They've fought trans fats, added sugars, artificial dye, and labeling malpractice. Now health advisory groups have found a new target: Break-Away Bunny.
Here's the problem: Break-Away Bunny is creased for easy breakage, but the pieces are different sizes. Try serving that to children!
"It's sold as break-apart candy as if that's a good thing," says Consumer Nutrition Advisory Protector Group President Michael B. Morish. "But if the breaks aren't equal, it just makes matters worse. Children start fighting about portion size, which can result in depression, higher blood pressure, and occasional black eyes."
Parents agree that Break-Away Bunny breaks families apart. "My kids fought over their Bunny for two hours," said one dissatisfied mom. "We had to smash it with a hammer and spoon the pieces onto a kitchen scale before they agreed they had equal servings."
Morish is also considering suing the company about labeling practices. "A serving size is listed as 43 grams, but you can only eat a single serving if you combine the ears and the tail," he points out. "Otherwise, customers have no way to know how big a serving is. This could cause health problems for customers who depend on labeling for their consumption decisions." And why, he continues, "does a product with six pieces only list three servings?"

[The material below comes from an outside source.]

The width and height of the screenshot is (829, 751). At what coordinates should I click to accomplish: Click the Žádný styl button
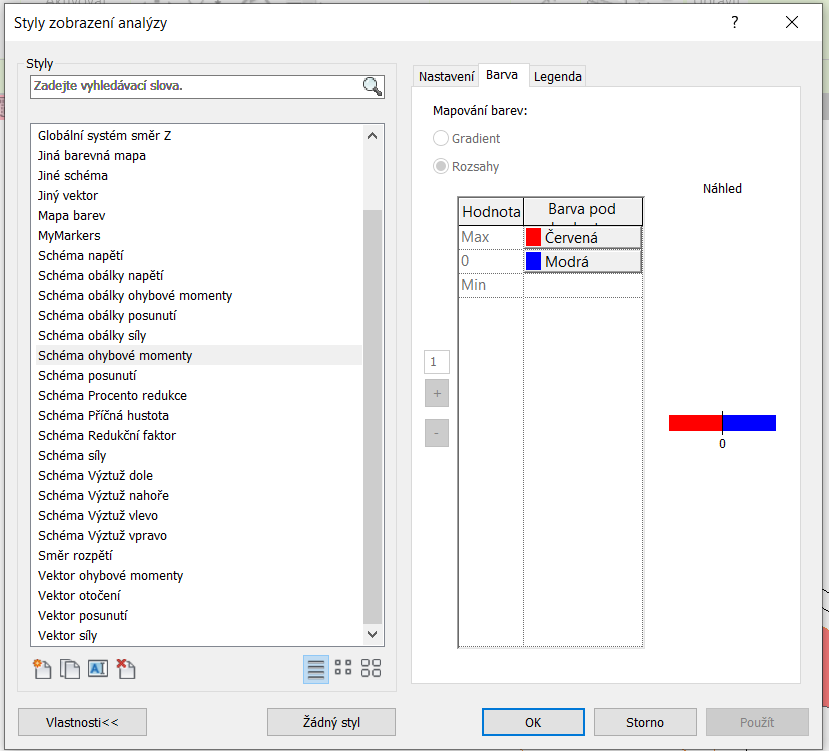coord(331,722)
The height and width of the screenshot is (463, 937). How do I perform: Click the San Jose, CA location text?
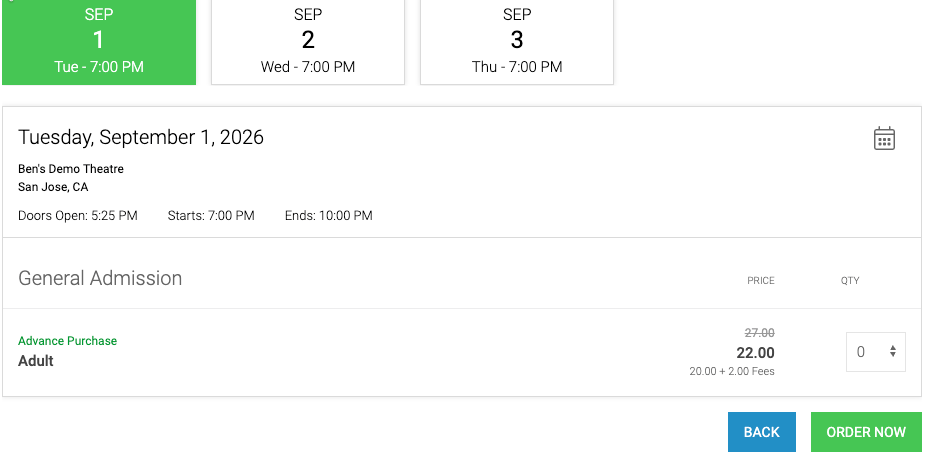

On the other hand, math teachers like using Break-Away Bunny as a classroom aid. "I asked my students to figure out what size of a group could have equal servings, and how big they would be," said one teacher, who asked to remain anonymous. "They were at it so long I watched a whole movie on my phone. Of course they never solved it."
Despite the protests of math teachers, Morish plans to continue his crusade. "The public has a right to accurate labels and accurate portion sizes," he decrees. "Break-Away Bunny is going down."
Happy April First!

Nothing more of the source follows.